And what if I wanted to use and develop them? I wouldn't see any slavery in a video game which is made in an artist way, like there are games done for their own enjoyment by indie developers.
I answered what I mean by organized before. "Anarchy is the highest expression of order" from Elisée Reclus. I like this quote.
"LOL, considering that history is composed of slavery and despotic misery, why not fight against history?! The industrial revolution brought about perhaps the most miserable conditions that ever existed throughout mankind!
uggghhh...thirst for knowledge?? This gives me a headache.....we are all curious about things, and a commune that suppressed this is not one i would want to be a part of...but the "thirst for knowledge" is some academic, western bourgiousie horseshit"

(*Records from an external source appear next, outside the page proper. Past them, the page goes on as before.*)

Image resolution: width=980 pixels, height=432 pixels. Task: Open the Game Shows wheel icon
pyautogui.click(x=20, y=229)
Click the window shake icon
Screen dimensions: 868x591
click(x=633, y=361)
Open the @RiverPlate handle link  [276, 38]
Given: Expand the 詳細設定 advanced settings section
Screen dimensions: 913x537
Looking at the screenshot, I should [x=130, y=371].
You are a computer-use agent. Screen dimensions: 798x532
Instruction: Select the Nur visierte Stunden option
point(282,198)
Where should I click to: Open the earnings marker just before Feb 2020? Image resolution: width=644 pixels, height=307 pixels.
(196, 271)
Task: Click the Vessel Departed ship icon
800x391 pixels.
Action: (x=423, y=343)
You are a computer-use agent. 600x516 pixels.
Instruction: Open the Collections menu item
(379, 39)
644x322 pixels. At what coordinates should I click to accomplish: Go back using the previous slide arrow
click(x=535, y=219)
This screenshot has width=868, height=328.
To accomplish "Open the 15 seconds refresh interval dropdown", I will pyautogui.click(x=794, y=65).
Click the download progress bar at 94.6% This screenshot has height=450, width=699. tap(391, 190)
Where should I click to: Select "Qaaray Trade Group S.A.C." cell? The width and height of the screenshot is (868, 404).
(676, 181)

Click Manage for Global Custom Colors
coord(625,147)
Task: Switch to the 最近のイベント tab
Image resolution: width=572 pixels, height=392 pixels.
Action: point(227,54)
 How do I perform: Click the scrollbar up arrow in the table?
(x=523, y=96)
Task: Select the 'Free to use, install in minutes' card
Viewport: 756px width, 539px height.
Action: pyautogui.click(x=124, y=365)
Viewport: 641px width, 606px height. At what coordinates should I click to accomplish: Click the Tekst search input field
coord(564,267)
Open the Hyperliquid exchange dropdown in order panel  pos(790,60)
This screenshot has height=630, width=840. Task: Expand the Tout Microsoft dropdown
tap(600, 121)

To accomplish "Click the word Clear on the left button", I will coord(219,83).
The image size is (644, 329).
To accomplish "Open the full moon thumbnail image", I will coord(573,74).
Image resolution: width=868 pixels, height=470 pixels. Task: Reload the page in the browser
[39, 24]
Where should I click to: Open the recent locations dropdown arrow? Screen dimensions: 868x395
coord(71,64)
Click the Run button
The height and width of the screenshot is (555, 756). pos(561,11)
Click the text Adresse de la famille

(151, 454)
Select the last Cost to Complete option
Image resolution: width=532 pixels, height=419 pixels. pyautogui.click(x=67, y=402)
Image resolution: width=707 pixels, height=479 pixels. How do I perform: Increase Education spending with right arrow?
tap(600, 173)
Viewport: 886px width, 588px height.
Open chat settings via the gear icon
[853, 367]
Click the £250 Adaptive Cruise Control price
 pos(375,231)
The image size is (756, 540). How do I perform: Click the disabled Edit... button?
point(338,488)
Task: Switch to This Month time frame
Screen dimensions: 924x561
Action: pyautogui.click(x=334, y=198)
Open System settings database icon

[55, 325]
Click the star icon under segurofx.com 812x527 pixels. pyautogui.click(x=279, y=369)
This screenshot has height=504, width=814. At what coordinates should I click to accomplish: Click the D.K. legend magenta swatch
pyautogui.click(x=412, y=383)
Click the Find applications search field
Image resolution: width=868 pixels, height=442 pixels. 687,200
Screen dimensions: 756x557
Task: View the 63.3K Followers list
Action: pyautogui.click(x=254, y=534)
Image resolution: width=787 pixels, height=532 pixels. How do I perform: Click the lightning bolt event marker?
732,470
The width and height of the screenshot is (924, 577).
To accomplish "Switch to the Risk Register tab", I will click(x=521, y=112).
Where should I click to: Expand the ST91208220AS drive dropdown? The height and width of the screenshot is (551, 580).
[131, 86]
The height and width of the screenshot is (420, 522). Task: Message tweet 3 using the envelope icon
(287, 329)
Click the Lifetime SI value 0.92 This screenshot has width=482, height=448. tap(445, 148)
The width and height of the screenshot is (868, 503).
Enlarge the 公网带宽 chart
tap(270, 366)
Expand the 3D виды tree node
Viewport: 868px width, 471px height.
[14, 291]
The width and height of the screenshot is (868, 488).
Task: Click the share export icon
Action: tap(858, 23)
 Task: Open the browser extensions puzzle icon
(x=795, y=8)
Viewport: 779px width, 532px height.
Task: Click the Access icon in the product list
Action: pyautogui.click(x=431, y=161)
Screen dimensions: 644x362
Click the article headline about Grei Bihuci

Because slavery and despotic misery is just a stage of history, I don't think the problem in the industrial revolution was the machines themselves, but how the production mode is structured, thus lowering the welfare of workers.
We are all curious about things as you say, I don't see why "thirst for knowledge is some academic, western bourgiousie horseshit, this has nothing to do with the working class or the bourgeoisie, call it how you want.
As you see, you associate the evils of technology and science to their own root, while I associate them with capitalism and his social structure.
I want to free software, not removing all software, I want to have renewable energy, not living in a cave.
i don't even see the need to continue this conversation at the moment, the things that Whask are talking about are clearly motivated by ideological tenents of anarcho-syndicalism, " I don't think the problem in the industrial revolution was the machines themselves, but how the production mode is structured, thus lowering the welfare of workers.".....even though the use of the machines were inherently harmful to the bodies of the workers and DANGEROUS. The conversation will ultimately go no where, i don't see any room in the techo-science world Whask is trying to promote for any other type of living thing besides humans.
and how absurd, that we've gone past the "stage" of despotic misery!